The biggest strengths of the LARS score lie in its conciseness and ability to show impact on QOL. Its ease of scoring and clinically meaningful severity categories further support its routine use in clinical practice.

Urgency and clustering are the items with the highest response score values in the LARS score, indicating that these aspects of LARS affect the patient’s QOL the most. This reinforces the reasoning that fecal incontinence instruments and equal-weighting scoring would not be able to fully reflect LARS as experienced by the patient.

Conclusions

Rectal cancer surgery is now performed with relatively good oncologic outcomes and the avoidance of a permanent colostomy in most cases. Nevertheless, many patients are plagued by LARS after such surgery. Sound assessment of anorectal function after rectal cancer surgery is the foundation for continuing to elucidate the true characteristics and incidence of LARS, for further improving surgical techniques to prevent LARS, and for trialing and consolidating the treatment of LARS. The quality of the assessment lies primarily in the questionnaire used.

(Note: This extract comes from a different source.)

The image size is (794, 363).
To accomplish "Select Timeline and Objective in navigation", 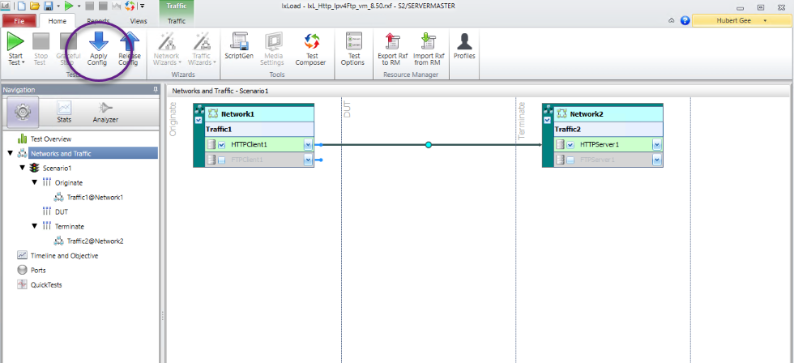I will [x=63, y=255].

Given that LARS is such a common problem that often leads to poor QOL, all patients should be routinely screened for LARS after sphincter-preserving surgery, and the level of anorectal function should be systematically recorded for benchmarking and quality improvement purposes. Consequently, routine and widespread assessment of LARS is called for.

In summary, the instruments appraised in this article have strengths and weaknesses that make up their own unique “attribute profile.” This profile determines the measurement context for which the instrument is most suitable.

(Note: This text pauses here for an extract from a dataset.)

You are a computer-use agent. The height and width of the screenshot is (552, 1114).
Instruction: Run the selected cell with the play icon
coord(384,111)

For focused assessment of fecal incontinence, the Wexner score, the St. Mark’s score, and the FISI would all be adequate. Among the three instruments, the scoring and validation of the FISI are the most methodologically rigorous. It is vital that the application of fecal incontinence questionnaires is supported by proper rationale and accurate understanding of their limitations in painting the full picture of LARS.

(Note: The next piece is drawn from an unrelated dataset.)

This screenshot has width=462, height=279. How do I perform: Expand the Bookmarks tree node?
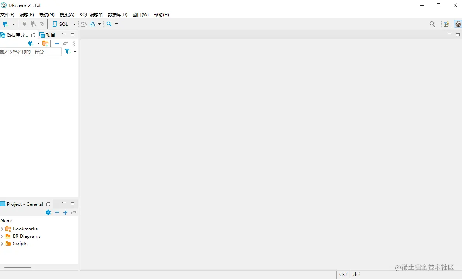(x=2, y=229)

For comprehensive and in-depth evaluation of LARS, the MSKCC BFI would be the questionnaire of choice. For rapid screening or assessment of LARS, the LARS score would be ideal. Both instruments are valid, reliable, and able to detect clinically relevant differences.

The use of one instrument does not preclude the use of another, and there may be situations where it is beneficial to use a combination of the aforementioned instruments.

All things considered, the MSKCC BFI and the LARS score are the best questionnaires to capture anorectal function after surgery in rectal cancer. Although there is some overlap in content, the two instruments are fundamentally different. Overall, the scope of the MSKCC BFI is broader, covering not only LARS symptoms, but also their consequences, such as diet limitations and pad wearing. On the other hand, the LARS score is more practical, and can indicate impact on QOL.

Finally, the adoption of a uniform definition of LARS, and the consistent use of the same questionnaires that best serve the particular measurement context and aim, are greatly encouraged, in order to pool and directly compare results of different studies, institutions, and interventions.